(Collected data)

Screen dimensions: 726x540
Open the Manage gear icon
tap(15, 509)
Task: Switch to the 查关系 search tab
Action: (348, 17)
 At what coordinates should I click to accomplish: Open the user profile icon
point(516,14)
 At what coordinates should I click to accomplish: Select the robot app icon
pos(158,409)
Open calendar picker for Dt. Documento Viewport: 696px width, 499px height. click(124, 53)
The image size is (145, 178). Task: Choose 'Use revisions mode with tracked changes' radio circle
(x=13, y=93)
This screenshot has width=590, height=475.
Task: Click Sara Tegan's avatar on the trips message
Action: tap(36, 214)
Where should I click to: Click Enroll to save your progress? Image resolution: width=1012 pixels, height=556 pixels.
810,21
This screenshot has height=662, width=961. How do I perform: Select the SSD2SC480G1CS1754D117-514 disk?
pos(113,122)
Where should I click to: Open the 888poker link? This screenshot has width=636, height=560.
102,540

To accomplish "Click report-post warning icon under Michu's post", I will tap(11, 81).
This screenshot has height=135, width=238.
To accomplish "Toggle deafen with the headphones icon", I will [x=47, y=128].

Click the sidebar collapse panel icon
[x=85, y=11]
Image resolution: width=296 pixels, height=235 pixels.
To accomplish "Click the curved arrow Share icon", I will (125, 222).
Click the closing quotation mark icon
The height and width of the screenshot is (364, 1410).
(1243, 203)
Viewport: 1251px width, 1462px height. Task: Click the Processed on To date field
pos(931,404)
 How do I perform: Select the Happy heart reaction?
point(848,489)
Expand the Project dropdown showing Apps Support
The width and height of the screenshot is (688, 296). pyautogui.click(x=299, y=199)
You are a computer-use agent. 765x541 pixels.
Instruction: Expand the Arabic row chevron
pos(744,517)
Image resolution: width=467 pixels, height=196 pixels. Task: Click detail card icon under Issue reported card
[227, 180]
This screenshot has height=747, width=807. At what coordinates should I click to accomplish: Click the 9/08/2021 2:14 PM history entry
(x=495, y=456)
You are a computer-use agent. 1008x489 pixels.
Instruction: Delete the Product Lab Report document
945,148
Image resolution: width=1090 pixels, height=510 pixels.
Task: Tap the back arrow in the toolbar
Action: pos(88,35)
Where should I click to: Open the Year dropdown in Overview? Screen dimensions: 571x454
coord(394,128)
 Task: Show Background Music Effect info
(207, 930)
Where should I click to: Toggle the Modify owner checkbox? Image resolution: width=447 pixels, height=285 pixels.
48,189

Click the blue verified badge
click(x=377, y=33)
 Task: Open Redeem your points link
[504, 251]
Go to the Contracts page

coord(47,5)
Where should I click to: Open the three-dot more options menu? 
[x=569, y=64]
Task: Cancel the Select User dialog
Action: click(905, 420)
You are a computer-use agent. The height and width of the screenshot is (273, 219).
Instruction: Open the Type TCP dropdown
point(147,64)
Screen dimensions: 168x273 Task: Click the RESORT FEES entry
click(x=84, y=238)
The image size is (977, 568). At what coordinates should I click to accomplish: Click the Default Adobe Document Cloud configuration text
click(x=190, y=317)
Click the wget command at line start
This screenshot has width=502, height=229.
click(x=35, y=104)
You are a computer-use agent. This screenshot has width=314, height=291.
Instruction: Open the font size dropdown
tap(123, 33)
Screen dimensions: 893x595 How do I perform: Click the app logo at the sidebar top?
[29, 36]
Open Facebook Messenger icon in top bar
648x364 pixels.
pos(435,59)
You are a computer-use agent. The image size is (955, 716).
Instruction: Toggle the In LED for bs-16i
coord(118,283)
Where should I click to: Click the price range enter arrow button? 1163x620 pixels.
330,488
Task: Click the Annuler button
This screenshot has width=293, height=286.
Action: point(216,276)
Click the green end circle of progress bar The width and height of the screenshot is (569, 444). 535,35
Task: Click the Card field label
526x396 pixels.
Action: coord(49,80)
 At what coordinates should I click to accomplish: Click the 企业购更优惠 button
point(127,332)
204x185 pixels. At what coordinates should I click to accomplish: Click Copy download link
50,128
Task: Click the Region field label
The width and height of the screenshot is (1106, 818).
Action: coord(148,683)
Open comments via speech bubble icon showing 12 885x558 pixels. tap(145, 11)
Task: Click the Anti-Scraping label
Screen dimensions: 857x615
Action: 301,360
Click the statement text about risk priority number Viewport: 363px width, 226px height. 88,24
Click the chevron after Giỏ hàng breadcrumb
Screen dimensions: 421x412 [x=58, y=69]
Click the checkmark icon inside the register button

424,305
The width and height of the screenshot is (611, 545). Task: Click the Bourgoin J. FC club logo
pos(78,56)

■ INSTRUCTIONS TO FOLLOW ■
The entries above need to be repeated in full, exactly as written.

■ OUTPUT ■
Screen dimensions: 726x540
Open the Manage gear icon
tap(15, 509)
Task: Switch to the 查关系 search tab
Action: (348, 17)
 At what coordinates should I click to accomplish: Open the user profile icon
point(516,14)
 At what coordinates should I click to accomplish: Select the robot app icon
pos(158,409)
Open calendar picker for Dt. Documento Viewport: 696px width, 499px height. click(124, 53)
The image size is (145, 178). Task: Choose 'Use revisions mode with tracked changes' radio circle
(x=13, y=93)
This screenshot has width=590, height=475.
Task: Click Sara Tegan's avatar on the trips message
Action: tap(36, 214)
Where should I click to: Click Enroll to save your progress? Image resolution: width=1012 pixels, height=556 pixels.
810,21
This screenshot has height=662, width=961. How do I perform: Select the SSD2SC480G1CS1754D117-514 disk?
pos(113,122)
Where should I click to: Open the 888poker link? This screenshot has width=636, height=560.
102,540

To accomplish "Click report-post warning icon under Michu's post", I will tap(11, 81).
This screenshot has height=135, width=238.
To accomplish "Toggle deafen with the headphones icon", I will [x=47, y=128].

Click the sidebar collapse panel icon
[x=85, y=11]
Image resolution: width=296 pixels, height=235 pixels.
To accomplish "Click the curved arrow Share icon", I will (125, 222).
Click the closing quotation mark icon
The height and width of the screenshot is (364, 1410).
(1243, 203)
Viewport: 1251px width, 1462px height. Task: Click the Processed on To date field
pos(931,404)
 How do I perform: Select the Happy heart reaction?
point(848,489)
Expand the Project dropdown showing Apps Support
The width and height of the screenshot is (688, 296). pyautogui.click(x=299, y=199)
You are a computer-use agent. 765x541 pixels.
Instruction: Expand the Arabic row chevron
pos(744,517)
Image resolution: width=467 pixels, height=196 pixels. Task: Click detail card icon under Issue reported card
[227, 180]
This screenshot has height=747, width=807. At what coordinates should I click to accomplish: Click the 9/08/2021 2:14 PM history entry
(x=495, y=456)
You are a computer-use agent. 1008x489 pixels.
Instruction: Delete the Product Lab Report document
945,148
Image resolution: width=1090 pixels, height=510 pixels.
Task: Tap the back arrow in the toolbar
Action: pos(88,35)
Where should I click to: Open the Year dropdown in Overview? Screen dimensions: 571x454
coord(394,128)
 Task: Show Background Music Effect info
(207, 930)
Where should I click to: Toggle the Modify owner checkbox? Image resolution: width=447 pixels, height=285 pixels.
48,189

Click the blue verified badge
click(x=377, y=33)
 Task: Open Redeem your points link
[504, 251]
Go to the Contracts page

coord(47,5)
Where should I click to: Open the three-dot more options menu? 
[x=569, y=64]
Task: Cancel the Select User dialog
Action: click(905, 420)
You are a computer-use agent. The height and width of the screenshot is (273, 219).
Instruction: Open the Type TCP dropdown
point(147,64)
Screen dimensions: 168x273 Task: Click the RESORT FEES entry
click(x=84, y=238)
The image size is (977, 568). At what coordinates should I click to accomplish: Click the Default Adobe Document Cloud configuration text
click(x=190, y=317)
Click the wget command at line start
This screenshot has width=502, height=229.
click(x=35, y=104)
You are a computer-use agent. This screenshot has width=314, height=291.
Instruction: Open the font size dropdown
tap(123, 33)
Screen dimensions: 893x595 How do I perform: Click the app logo at the sidebar top?
[29, 36]
Open Facebook Messenger icon in top bar
648x364 pixels.
pos(435,59)
You are a computer-use agent. The image size is (955, 716).
Instruction: Toggle the In LED for bs-16i
coord(118,283)
Where should I click to: Click the price range enter arrow button? 1163x620 pixels.
330,488
Task: Click the Annuler button
This screenshot has width=293, height=286.
Action: point(216,276)
Click the green end circle of progress bar The width and height of the screenshot is (569, 444). 535,35
Task: Click the Card field label
526x396 pixels.
Action: coord(49,80)
 At what coordinates should I click to accomplish: Click the 企业购更优惠 button
point(127,332)
204x185 pixels. At what coordinates should I click to accomplish: Click Copy download link
50,128
Task: Click the Region field label
The width and height of the screenshot is (1106, 818).
Action: coord(148,683)
Open comments via speech bubble icon showing 12 885x558 pixels. tap(145, 11)
Task: Click the Anti-Scraping label
Screen dimensions: 857x615
Action: 301,360
Click the statement text about risk priority number Viewport: 363px width, 226px height. 88,24
Click the chevron after Giỏ hàng breadcrumb
Screen dimensions: 421x412 [x=58, y=69]
Click the checkmark icon inside the register button

424,305
The width and height of the screenshot is (611, 545). Task: Click the Bourgoin J. FC club logo
pos(78,56)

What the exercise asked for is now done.